October 25, 2024 16:02 GMT
CONSUMER CYCLICALS: Consumer & Transport; Week in Review
CONSUMER CYCLICALS
McDonald’s causing a E. Coli outbreak, Kering with an outsized earnings miss and a US Judge surprising markets with a ruling against Tapestry has given us an eventful week. It won’t slow down next week with VF earnings on Monday and local Airlines kicking off. DSV’s 5-part supply will come alongside all that. (links in the weekly pdf)
Fundamentals linked news
- Kering gives FY EBIT guidance that implies an over halving in year-on-year 2H profits. We expect S&P downgrade. The co struggling to turn around larger Gucci in this macro environment and it does not bode well for Burberry.

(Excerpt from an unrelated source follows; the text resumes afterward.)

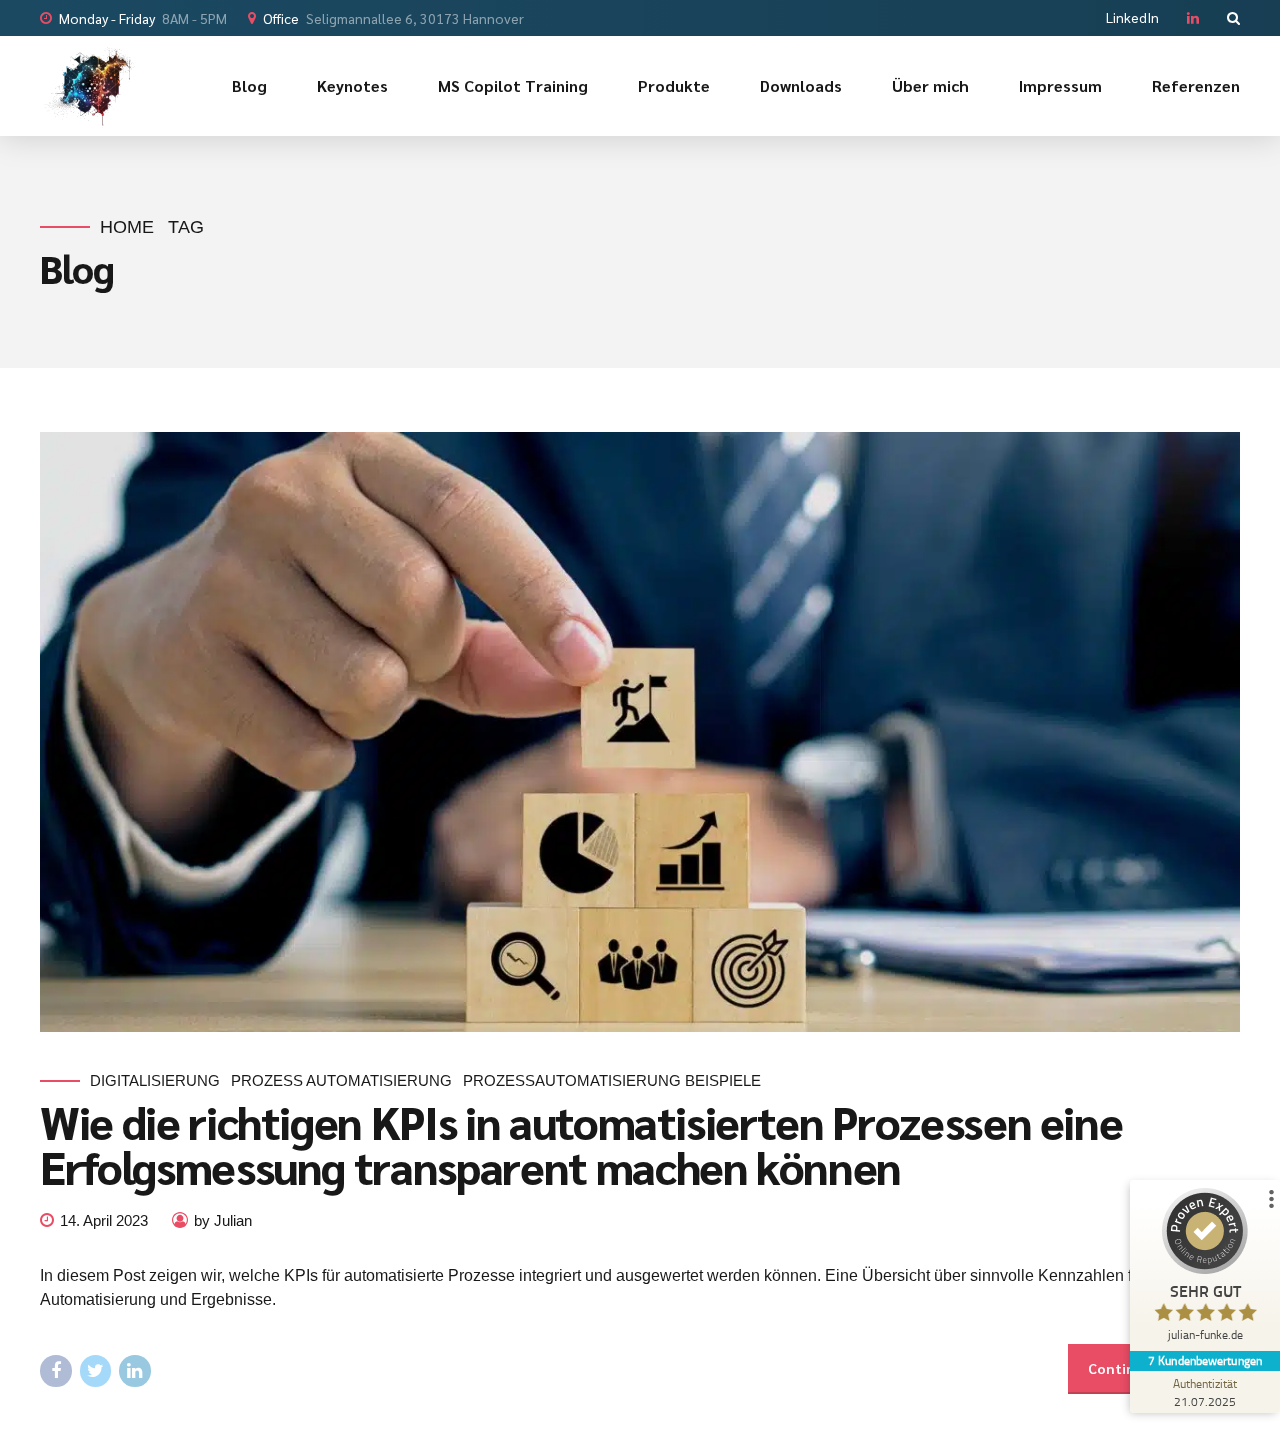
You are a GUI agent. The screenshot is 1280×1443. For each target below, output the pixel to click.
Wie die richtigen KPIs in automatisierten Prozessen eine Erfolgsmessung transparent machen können (581, 1143)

- Edenred numbers were firm but upcoming Italian regulation looks to be having an outsized earnings impact has frightened markets to read-through on other regions. Bonds are coming out of tights, but Pluxee levels remain interesting ahead of its earnings
- Electrolux continues to give weak numbers ex. LATAM. We expect a S&P downgrade
- Carrefour YTD trends continued in the sales update. The read through to Auchan is negative on a still competitive French hypermarket pricing environment
- Phillip Morris reports firm earnings continuing its streak. Investments it made - while peers prioritised equity payouts - is benefiting it now
Event Driven Movers
- Tapestry; Judge rules in favour of FTC catching the market by surprise - pricing was moving towards 60% in equities and 70% in local bonds. A 101 forced call is the likely outcome now across the ~$6.1b in bonds
- McDonald’s causes a E-Coli outbreak across several US states. 49 cases, 10 hospitalisations and 1 tragic death are still contained vs. Chipotle issues and leaves it more in-line with past outbreaks that had smaller impact to companies. Earnings next week is likely to paint a bleak picture on trading conditions this week
- VF Corp equities face a broker cut. It seems to echo what we are seeing in US card data - a lack of a turnaround. Bonds are repeating last quarter moves, selling off aggressively into the print
- Auchan; French paper carries headlines it has found a domestic seller of the Russian business. S&P sees it at ~10% of earnings but unclear in the restricted market what multiple it will get. Bonds rallied on the news
- Air Portugal; Air France the latest of companies rumoured to be lining up for a stake. The mover for credit will be if the government offloads a majority stake – and if so to who. Earnings ahead.
- Alimentation Couche-Tard comments late last week turned less conservative on the debt/equity funding mix – yet it continues to commit to “high” IG rating. The target (7-11) remains defensive attempting to appease investors in its ‘IR Day’ this week.
- JDE Peets stock bounces as it names a new CEO and reaffirms FY guidance. It is the local F&B reject in credit – somewhat unfounded vs. fundamentals.
- IDS does a bolt-on taking a 20% stake in Greece’s largest parcel carrier. We revisit levels ahead of earnings
Primary (fundamentals linked, levels below)
- Priced; Nestle (6 & 12yr), Fressnapf (7NC3), Picard (4.7NC0.7 floater tap)
- Mandates: DSV (2,4,6,8,10yr; M&A supply), Boparan (£5NC2), Takko Fashion (5.5NC2)
Rating Actions
- Victoria (Secured; B3 Neg/B Neg/BB); Moody’s downgrades to B3 and stays on negative outlook after rough earnings
- Adidas (A3 Neg/ A- Stable); An overdue stabilisation in ratings from S&P
- Agrifarma (B1/B CW Pos): S&P moves to CW positive. It expects it to remain a separate subsidiary to Fressnapf but is accessing level of support latter may provide in the absence of cross-default and guarantees.
- Picard (B2/B neg/BB-); S&P moves to neg outlook as the co does a €200m tap of the floater to buyout current majority owner (Lion Capital). It sees the change of owner as positive to BS governance.